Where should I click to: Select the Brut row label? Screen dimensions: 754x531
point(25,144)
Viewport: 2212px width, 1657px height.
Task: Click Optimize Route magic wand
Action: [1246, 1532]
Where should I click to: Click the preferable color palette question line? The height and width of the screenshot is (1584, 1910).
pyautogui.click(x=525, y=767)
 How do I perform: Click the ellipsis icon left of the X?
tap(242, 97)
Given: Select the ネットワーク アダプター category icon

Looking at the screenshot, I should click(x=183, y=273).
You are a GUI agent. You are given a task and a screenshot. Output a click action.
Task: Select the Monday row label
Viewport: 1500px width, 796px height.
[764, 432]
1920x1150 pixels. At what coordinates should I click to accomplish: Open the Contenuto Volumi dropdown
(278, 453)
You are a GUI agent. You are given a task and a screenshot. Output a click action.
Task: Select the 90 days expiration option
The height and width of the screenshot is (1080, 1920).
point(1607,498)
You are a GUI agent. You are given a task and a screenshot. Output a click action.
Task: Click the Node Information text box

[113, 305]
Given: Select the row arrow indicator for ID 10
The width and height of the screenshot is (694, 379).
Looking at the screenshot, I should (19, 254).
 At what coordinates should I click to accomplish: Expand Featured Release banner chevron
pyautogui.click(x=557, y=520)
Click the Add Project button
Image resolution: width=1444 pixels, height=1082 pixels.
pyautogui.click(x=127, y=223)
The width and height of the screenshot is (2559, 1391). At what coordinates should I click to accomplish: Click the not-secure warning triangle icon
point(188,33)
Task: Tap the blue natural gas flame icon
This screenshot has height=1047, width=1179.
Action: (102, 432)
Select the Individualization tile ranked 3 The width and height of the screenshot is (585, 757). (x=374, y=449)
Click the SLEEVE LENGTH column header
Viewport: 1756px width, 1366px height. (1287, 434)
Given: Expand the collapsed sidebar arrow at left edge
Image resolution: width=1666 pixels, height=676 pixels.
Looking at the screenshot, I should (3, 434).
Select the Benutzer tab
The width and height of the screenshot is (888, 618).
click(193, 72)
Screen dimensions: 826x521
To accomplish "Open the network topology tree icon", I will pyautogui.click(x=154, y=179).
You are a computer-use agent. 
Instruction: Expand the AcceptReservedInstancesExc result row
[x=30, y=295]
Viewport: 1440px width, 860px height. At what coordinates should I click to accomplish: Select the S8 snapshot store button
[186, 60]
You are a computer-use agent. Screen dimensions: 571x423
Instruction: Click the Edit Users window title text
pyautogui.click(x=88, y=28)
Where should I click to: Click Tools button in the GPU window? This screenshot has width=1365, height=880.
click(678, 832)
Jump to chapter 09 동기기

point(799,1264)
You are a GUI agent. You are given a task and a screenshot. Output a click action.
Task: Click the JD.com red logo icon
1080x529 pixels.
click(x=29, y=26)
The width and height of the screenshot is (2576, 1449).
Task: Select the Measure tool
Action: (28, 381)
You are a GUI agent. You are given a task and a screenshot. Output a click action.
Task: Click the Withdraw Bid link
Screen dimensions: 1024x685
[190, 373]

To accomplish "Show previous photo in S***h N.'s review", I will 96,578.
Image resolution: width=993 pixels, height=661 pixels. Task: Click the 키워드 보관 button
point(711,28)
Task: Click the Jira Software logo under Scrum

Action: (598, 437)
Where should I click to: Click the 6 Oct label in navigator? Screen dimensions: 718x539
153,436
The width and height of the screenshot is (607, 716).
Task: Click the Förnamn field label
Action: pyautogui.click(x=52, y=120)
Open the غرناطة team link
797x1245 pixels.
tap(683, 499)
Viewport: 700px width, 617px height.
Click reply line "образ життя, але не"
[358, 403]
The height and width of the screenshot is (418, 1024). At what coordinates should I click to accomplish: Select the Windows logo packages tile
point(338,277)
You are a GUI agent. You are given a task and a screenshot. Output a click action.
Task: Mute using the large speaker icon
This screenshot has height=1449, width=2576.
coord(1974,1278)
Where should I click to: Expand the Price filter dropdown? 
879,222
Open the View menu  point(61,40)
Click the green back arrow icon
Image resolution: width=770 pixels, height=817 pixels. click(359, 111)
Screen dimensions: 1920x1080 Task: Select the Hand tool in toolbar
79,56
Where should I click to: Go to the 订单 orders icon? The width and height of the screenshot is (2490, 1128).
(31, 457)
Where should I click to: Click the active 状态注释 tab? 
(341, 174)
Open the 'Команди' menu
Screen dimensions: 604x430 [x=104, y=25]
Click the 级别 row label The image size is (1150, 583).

--- What you need to do ---
Gather every line above that contains the word "resolution", and copy each one in full.

--- Complete output ---
Image resolution: width=1444 pixels, height=1082 pixels.
Image resolution: width=1666 pixels, height=676 pixels.
Image resolution: width=993 pixels, height=661 pixels. Task: Click the 키워드 보관 button
Image resolution: width=770 pixels, height=817 pixels. click(359, 111)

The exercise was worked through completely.